Myanmar merkezli Arakan Dayanışma Örgütünün Başkanı Muhammed Eyüp Han, AA muhabirine yaptığı açıklamada, “Darbeyi desteklemiyoruz. Demokrasinin yanındaydık ve her zaman da demokrasinin yanındayız.” dedi.
Han, Arakanlıların eşit şekilde hem askeri hem de sivil yetkililerin zulmüne maruz kaldıklarını belirterek, “Aung San Suu Çii’nin partisi Ulusal Demokrasi Birliği (NLD) de Arakan’daki soykırımı durduramadı.” ifadesini kullandı.
Myanmar’daki darbeye karşı duruşuna işaret eden Han, kimin iktidarda olduğuna bakmadan azınlıkların hakları için mücadeleye devam etme kararlılığını dile getirdi.
2017’de ordunun baskısının ardından şiddet ve zulümden kaçan Muhammed Ansar (35), “Tatmadaw’ın (Myanmar ordusu) yeniden bir operasyon başlatacağından korkuyoruz.” diye konuştu.

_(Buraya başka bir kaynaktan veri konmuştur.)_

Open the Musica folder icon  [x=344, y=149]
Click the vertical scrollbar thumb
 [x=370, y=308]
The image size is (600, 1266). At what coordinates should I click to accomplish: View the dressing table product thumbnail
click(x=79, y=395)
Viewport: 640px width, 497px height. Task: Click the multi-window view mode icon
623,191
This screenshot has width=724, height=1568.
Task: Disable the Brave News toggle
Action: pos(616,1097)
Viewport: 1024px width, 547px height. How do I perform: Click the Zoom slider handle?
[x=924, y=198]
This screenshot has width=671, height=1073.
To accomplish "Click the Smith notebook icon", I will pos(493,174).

Arakanlı Jumalida Begüm (36) de iletişim kanallarının kapatılması nedeniyle akrabalarıyla irtibata geçemediklerini ve ordunun yeni bir girişimde bulunmasından endişe ettiklerini kaydetti.
Rahmet Kerim (57) ise geri dönüşlerinin imkansız göründüğü belirtti.

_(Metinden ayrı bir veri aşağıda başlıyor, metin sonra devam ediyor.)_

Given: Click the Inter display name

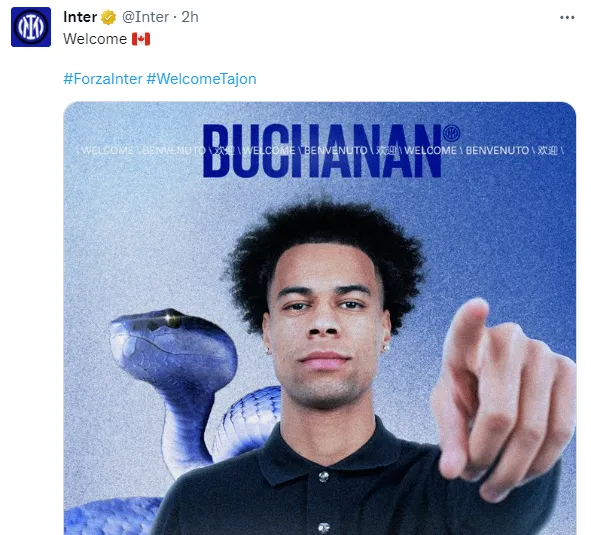Looking at the screenshot, I should (80, 17).
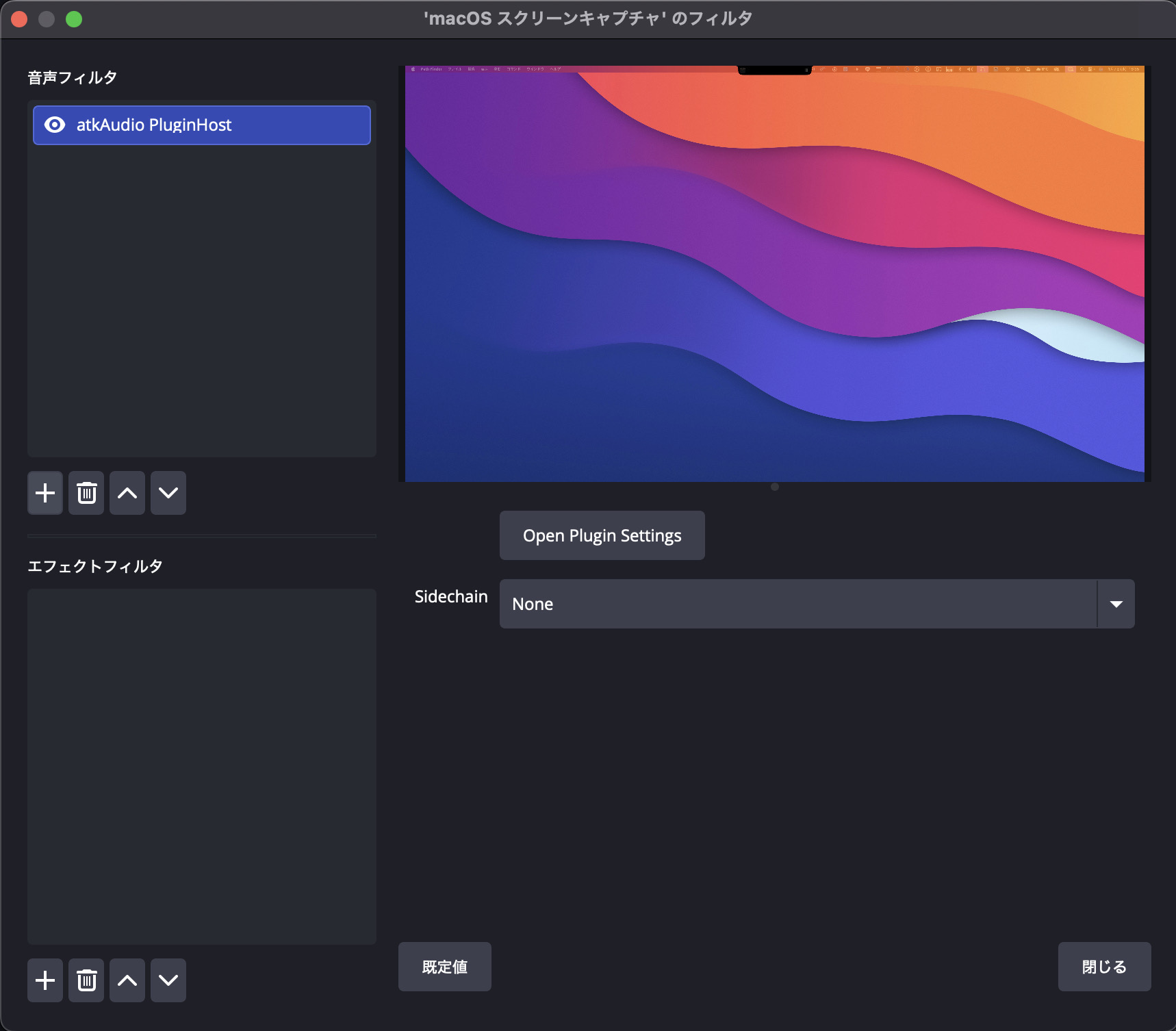The width and height of the screenshot is (1176, 1031).
Task: Click the 既定値 defaults button
Action: (x=444, y=967)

ABD ve İngiltere, yaptırım listesine almıştı
Myanmar ordusu, 1 Şubat’ta yönetime el koymuş, bir yıllığına olağanüstü hal (OHAL) ilan edilmiş, Devlet Başkanı Win Myint, Dışişleri Bakanı ve ülkenin fiili lideri Aung San Suu Çii ile iktidar partisi NLD’nin önde gelen isimleri gözaltına alınmıştı.

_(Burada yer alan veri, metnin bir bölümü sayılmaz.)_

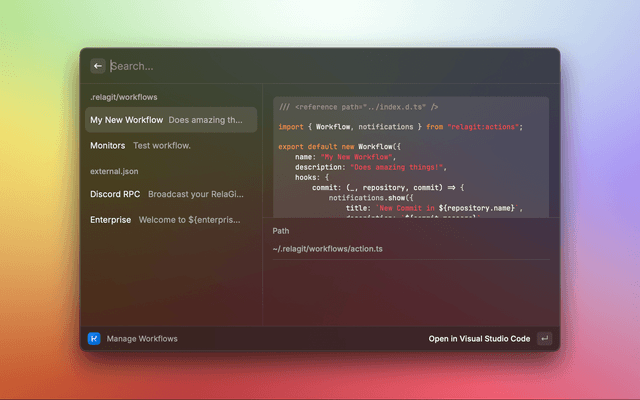The height and width of the screenshot is (400, 640).
Task: Select the Monitors workflow item
Action: 108,145
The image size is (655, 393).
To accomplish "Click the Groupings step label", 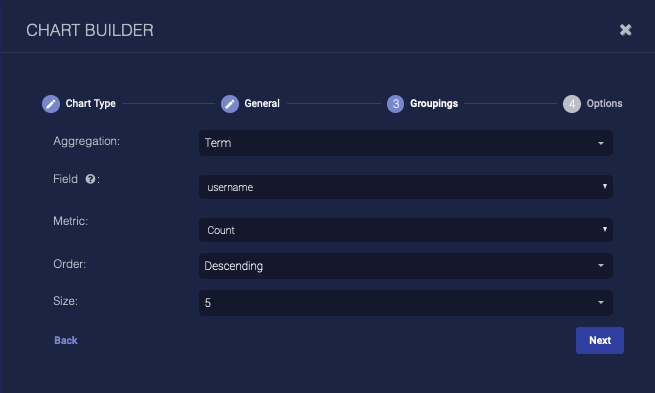I will pos(434,104).
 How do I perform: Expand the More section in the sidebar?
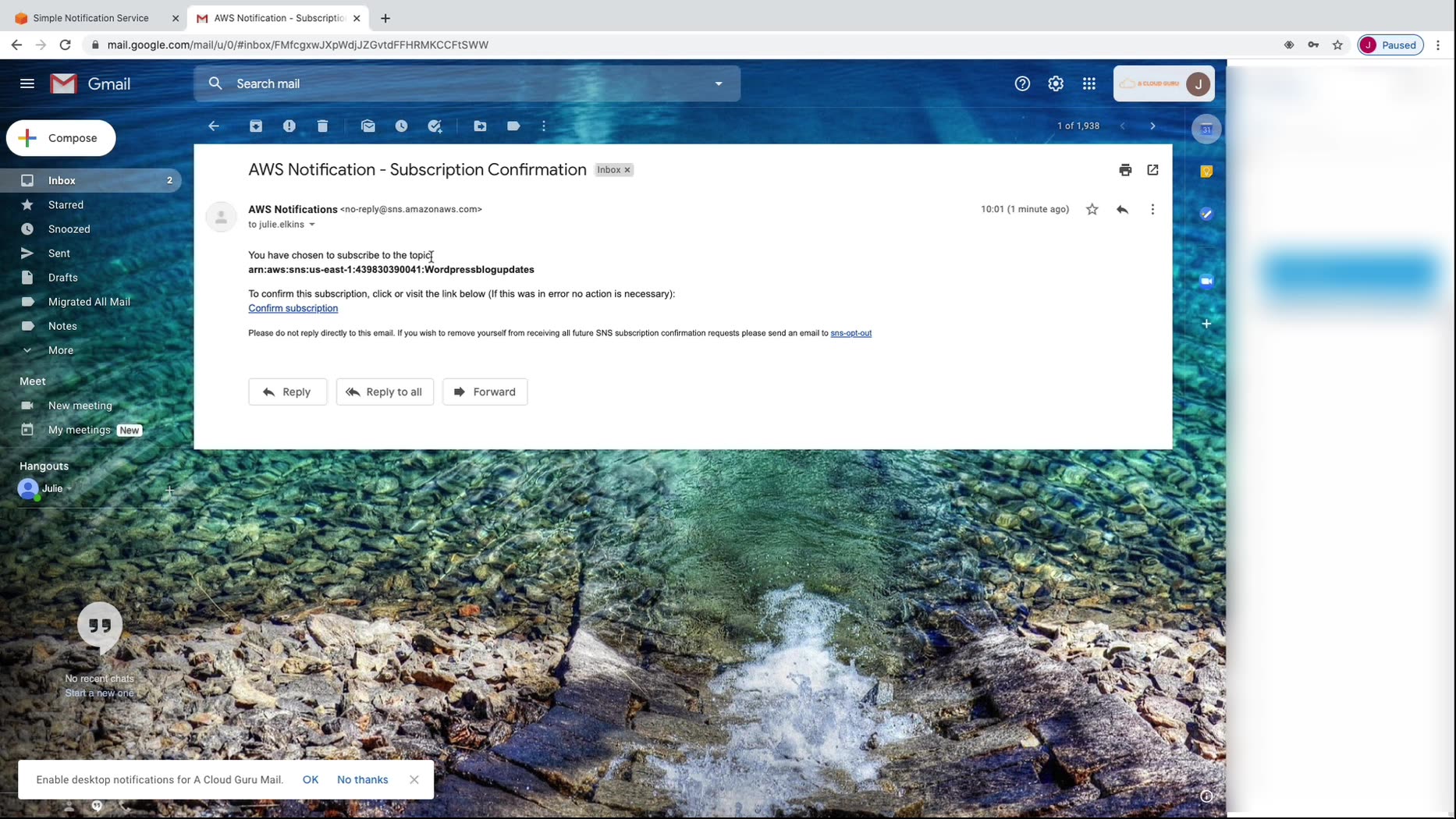pos(61,350)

“Darbenin mimarı” olarak bilinen Genelkurmay Başkanı Min Aung Hlaing’in Arakanlı Müslümanlara yönelik insan hakları ihlallerindeki rolü nedeniyle hakkında yargılamalar devam ederken, ABD ve İngiltere de Genelkurmay Başkanı’nı yaptırım listesine almıştı.
Arakanlı Müslümanlara etnik temizlik
BM’ye göre, 25 Ağustos 2017’den sonra Arakan’dan kaçmak zorunda kalan ve Bangladeş’e sığınan 700 binden fazla mülteci bulunuyor. Kamplardaki mültecilerin yarısını ise çocuklar oluşturuyor.
Uluslararası insan hakları kuruluşları, yayınladıkları uydu görüntüleriyle Arakan’da yüzlerce köyün yok edildiğini kanıtladı.
Arakanlıların topraklarına dönüşü için Myanmar ve Bangladeş hükümetleri arasında imzalanan anlaşma, yerinden edilenlerin durumlarını belgelendirmeleri mümkün olmadığı için uygulamada işlevsiz kalıyor.
BM ve uluslararası insan hakları örgütleri, Arakanlı Müslümanlara yönelik şiddeti “etnik temizlik” ya da “soykırım” olarak adlandırıyor.
Uluslararası medya ve kuruluşların, Arakan eyaletine girişini ciddi oranda kısıtlayan Myanmar hükümeti, bugüne kadar Arakanlı Müslümanların geri dönüşlerine ilişkin verdiği sözleri de yerine getirmedi.
Bangladeş’e sığınan Arakanlı Müslümanlar ve insan hakları örgütleri, gerekli güvenli ortam sağlanmadan bu kişilerin Myanmar’a dönmelerinin, yeni bir etnik temizliğe yol açacağı endişesini taşıyor.